Mount Tabor
"Tabor stands alone in the valley like something that forgot to be part of a range — and from the top, the whole of Galilee lays itself out below you."
The road up Mount Tabor is one of the strangest driving experiences in the Galilee. The mountain rises alone from the Jezreel Valley floor — no adjoining range, no gradual climb, just flat agricultural land and then this isolated volcanic dome erupting from it at 588 meters. The access road circles the mountain in tight switchbacks, seventeen curves in four kilometers, wide enough for one vehicle at a time. Franciscan taxi drivers operate a shuttle service from the base because the road is technically open to private cars but practically speaking invites regret. I took a taxi. The driver had done the route so many times that he cornered without slowing, narrating the view at each bend in Hebrew I did not understand but whose tone communicated the satisfaction of showing someone something worth seeing.
At the summit, the first thing is the silence. The wind moves through the oaks and pistacia that cover the upper slopes, but below the summit platform the valley is so deep and the mountain so isolated that the sounds of the plain below — tractors, highway traffic, the ordinary noise of the Jezreel — do not reach. The summit belongs to itself. Two religious communities maintain their own compounds up here: a Franciscan convent that runs a guesthouse, and a Greek Orthodox monastery with blue domes visible above a garden wall. They have been coexisting on this small mountaintop for centuries in the particular accommodation of neighbors who share a fence and have decided to get along.

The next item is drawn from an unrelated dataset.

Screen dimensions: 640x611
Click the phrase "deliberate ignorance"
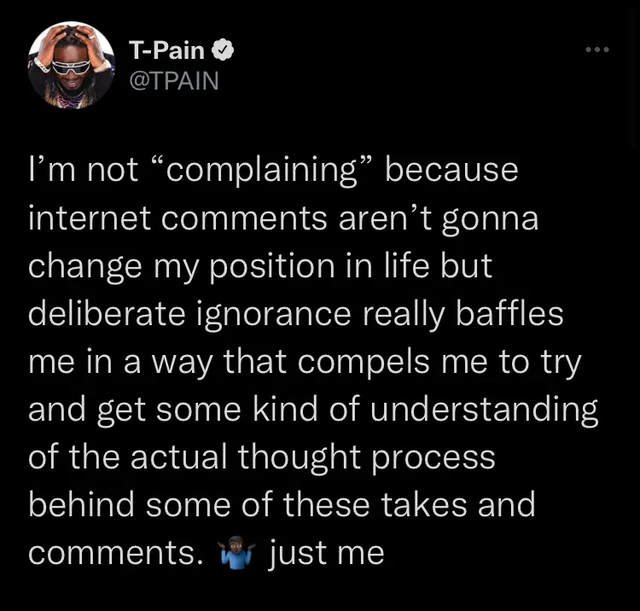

The Basilica of the Transfiguration — built by Antonio Barluzzi in 1924, the same architect responsible for the church on the Mount of Beatitudes — is the finest of his Galilean churches and one of the most beautiful religious interiors I have visited. Barluzzi based the design on the Syrian Romanesque, with two towers flanking a triple nave, but his masterstroke is what he did with the apse: gold mosaics from floor to ceiling, designed to catch the afternoon light from the west-facing windows and fill the space with something between light and warmth. When the sun is low in the afternoon, the apse glows. Standing in the nave looking toward it, the mosaic of the Transfiguration — Christ in white light between Moses and Elijah — becomes not a depiction but a phenomenon, an event happening again in gold. I am not a religious person and this still stopped me.
The crypt beneath the basilica contains the remains of a sixth-century Byzantine church, the walls of which are still visible in sections. Crusader fortifications from the twelfth century survive on the summit’s eastern approach — an intact gateway and sections of wall that the Crusaders built when they held the mountain and understood its strategic value in a way that its religious significance made complicated. The mountain was a fortress for whoever held the valley below; the basilica and the fortress walls have been adjacent for eight hundred years.

The view from the summit platform is the reason to allow extra time after the basilica. The Jezreel Valley — biblical Armageddon — spreads west and south: flat, intensively farmed, dotted with Arab villages and kibbutzim and the occasional industrial complex. Nazareth rises on the hills to the northwest. The Sea of Galilee is visible on a clear day to the northeast, a gleam of silver. Directly below, the village of Daburiyya sits at the mountain’s base, where the road begins, and above it the forested slopes of Tabor rise in that improbable way — the mountain is so perfectly domed that from a distance it looks like an architectural feature rather than a geological one, something placed rather than formed.
When to go: The basilica is most spectacular in the afternoon, when the light enters from the west and the gold mosaics are at their most intense. Go between two and five in the afternoon if you can. Avoid midday in summer — the mountain absorbs heat and the summit can be genuinely hot. October through April is the most comfortable period; wildflowers cover the slopes in March and April.